Other parallels are apparent: repressed sexuality, odd biblical references, self-delusion, the symbolic use of cars, observations regarding corruption and incorruptible dreams, the ultimate isolation of Jay and J. J., and more.

3. "Another Bite From That Cookie Full of Arsenic" by A.O. Scott

But as Kurt Andersen suggested in a recent article in The Times Magazine, the movie has proved prophetic: the innuendo-mongering, double-dealing and insider information-trading practiced by its press agents and tabloid columnists is no longer confined to a Midtown subculture. Thanks to cable television, the glossies and the Internet, we can all fancy ourselves denizens of what Weiler called the ''bistro belt'' without having to spend a dime on coat room tips.
...the dialogue, courtesy of Ernest Lehman and Clifford Odets, a high-toned street vernacular that no real New Yorker has ever spoken but that every real New Yorker wishes he could.
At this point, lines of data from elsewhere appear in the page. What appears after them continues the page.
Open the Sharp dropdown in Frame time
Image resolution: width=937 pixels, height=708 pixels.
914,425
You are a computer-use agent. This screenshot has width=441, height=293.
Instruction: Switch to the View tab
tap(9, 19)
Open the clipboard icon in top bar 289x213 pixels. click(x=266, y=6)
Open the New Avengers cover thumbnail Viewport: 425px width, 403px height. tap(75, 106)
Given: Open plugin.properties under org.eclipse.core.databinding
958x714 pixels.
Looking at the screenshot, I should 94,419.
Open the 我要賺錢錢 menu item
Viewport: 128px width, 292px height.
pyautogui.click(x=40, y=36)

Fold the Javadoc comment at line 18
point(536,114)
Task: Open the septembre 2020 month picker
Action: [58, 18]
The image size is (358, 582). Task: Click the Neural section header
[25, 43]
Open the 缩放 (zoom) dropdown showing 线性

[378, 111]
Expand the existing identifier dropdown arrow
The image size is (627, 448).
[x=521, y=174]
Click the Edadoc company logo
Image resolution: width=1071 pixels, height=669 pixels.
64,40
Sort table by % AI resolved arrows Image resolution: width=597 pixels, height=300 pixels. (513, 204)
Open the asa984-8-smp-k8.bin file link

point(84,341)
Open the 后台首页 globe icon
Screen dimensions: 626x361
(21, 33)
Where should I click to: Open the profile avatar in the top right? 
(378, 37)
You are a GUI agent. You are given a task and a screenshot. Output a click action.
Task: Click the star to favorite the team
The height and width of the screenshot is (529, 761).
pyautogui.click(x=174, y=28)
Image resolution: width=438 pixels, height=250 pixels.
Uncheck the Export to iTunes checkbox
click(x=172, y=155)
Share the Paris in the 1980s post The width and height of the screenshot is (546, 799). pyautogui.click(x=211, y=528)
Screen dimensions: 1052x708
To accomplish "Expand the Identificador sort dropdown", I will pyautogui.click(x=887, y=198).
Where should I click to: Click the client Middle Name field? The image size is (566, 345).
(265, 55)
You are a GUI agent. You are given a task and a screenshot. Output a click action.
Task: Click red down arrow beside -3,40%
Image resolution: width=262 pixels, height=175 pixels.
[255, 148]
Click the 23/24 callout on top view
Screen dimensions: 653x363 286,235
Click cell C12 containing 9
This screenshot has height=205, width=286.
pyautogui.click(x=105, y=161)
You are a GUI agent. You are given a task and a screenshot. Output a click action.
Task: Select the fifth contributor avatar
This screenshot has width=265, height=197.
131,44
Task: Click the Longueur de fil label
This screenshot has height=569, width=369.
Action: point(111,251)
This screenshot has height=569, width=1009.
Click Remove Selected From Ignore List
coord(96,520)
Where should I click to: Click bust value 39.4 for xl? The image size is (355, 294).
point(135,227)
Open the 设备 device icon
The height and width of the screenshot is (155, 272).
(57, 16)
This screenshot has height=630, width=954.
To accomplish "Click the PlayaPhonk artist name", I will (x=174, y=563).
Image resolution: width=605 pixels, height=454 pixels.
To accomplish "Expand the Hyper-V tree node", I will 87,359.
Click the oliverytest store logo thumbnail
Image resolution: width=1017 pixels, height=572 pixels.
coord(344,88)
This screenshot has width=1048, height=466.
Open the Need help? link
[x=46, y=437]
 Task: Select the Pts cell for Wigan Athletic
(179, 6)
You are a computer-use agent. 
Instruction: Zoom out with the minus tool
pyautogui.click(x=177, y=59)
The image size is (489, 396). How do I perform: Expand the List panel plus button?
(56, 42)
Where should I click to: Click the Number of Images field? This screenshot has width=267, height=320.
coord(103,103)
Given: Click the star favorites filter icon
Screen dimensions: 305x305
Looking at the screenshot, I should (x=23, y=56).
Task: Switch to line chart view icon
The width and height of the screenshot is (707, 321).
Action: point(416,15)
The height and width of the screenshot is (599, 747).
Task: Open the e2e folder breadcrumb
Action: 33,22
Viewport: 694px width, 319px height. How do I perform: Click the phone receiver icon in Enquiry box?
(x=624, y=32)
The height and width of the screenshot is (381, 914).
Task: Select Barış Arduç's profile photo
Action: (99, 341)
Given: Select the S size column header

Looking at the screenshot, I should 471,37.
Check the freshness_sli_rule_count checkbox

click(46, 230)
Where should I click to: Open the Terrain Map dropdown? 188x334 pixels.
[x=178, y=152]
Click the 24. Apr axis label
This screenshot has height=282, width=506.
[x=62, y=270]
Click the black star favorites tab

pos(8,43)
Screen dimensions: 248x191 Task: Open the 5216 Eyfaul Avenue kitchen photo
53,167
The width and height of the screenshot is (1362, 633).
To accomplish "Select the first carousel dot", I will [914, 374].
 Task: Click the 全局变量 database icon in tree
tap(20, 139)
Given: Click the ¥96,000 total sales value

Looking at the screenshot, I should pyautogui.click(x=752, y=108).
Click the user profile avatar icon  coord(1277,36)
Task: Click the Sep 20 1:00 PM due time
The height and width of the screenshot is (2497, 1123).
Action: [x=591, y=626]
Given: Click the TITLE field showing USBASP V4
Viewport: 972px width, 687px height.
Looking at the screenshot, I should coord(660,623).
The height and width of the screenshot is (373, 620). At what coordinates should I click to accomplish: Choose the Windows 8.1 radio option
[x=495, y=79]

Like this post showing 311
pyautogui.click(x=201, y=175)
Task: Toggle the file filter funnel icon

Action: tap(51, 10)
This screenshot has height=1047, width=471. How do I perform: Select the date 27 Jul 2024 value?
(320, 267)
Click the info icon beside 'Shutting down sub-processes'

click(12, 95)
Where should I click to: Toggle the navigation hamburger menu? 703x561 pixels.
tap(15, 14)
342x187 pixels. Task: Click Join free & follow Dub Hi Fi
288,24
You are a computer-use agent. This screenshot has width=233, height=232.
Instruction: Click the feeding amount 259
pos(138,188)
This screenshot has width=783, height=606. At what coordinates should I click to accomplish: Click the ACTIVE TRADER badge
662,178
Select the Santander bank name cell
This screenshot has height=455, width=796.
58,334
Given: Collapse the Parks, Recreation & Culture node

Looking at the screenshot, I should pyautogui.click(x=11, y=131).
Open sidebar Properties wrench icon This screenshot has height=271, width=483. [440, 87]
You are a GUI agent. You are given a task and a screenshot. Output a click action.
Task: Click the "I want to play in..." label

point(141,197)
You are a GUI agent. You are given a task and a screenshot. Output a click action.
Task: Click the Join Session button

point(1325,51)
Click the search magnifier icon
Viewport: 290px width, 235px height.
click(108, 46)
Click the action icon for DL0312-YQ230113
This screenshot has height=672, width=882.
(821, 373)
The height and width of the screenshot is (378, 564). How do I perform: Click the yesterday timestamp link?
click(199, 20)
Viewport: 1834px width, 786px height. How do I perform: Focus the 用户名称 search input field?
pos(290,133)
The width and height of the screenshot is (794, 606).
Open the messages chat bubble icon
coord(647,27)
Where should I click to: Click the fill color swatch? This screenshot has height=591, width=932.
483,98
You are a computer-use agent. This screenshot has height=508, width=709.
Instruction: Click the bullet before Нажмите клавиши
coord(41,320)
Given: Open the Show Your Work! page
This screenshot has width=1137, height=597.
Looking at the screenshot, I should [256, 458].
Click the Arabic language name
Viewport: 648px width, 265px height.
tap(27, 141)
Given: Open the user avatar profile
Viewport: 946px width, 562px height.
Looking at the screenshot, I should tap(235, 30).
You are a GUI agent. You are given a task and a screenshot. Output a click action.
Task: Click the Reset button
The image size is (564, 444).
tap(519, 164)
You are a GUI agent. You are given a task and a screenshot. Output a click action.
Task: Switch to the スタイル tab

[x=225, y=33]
4. "Mackendrick and Odets" by Paul Cronin

Watch Sidney in the opening sequence as he moves from the newsstand to his half-eaten hot dog, fretting over what he fails to find in J. J.’s column (by which point we have already twice seen Hunsecker’s insincere face staring out at us—once from the side of a newspaper delivery van, and then in a photo at the head of his column), then tossing the paper into a garbage can before heading to his office/apartment, the front door of which displays a scrappy handwritten note. Observe the staging of the scene in the TV studio with the four key characters: all are at play in a single shot, with Sidney moving among the other three, subtly pointing us toward the dramatic tension at every moment. Recall Tony Curtis’s signature gesture in the film: his demonstrative, overwrought nail biting. And look at the way Lancaster and Curtis move together along the claustrophobic nocturnal Manhattan streets. J. J. displays a powerful physical presence (Lancaster, a former circus performer and acrobat, was over six feet tall), stiff and upright, dominating the desperate gadfly Sidney, who flutters around him, almost begging for scraps. Even with the soundtrack turned down, we would know precisely who these men are to each other.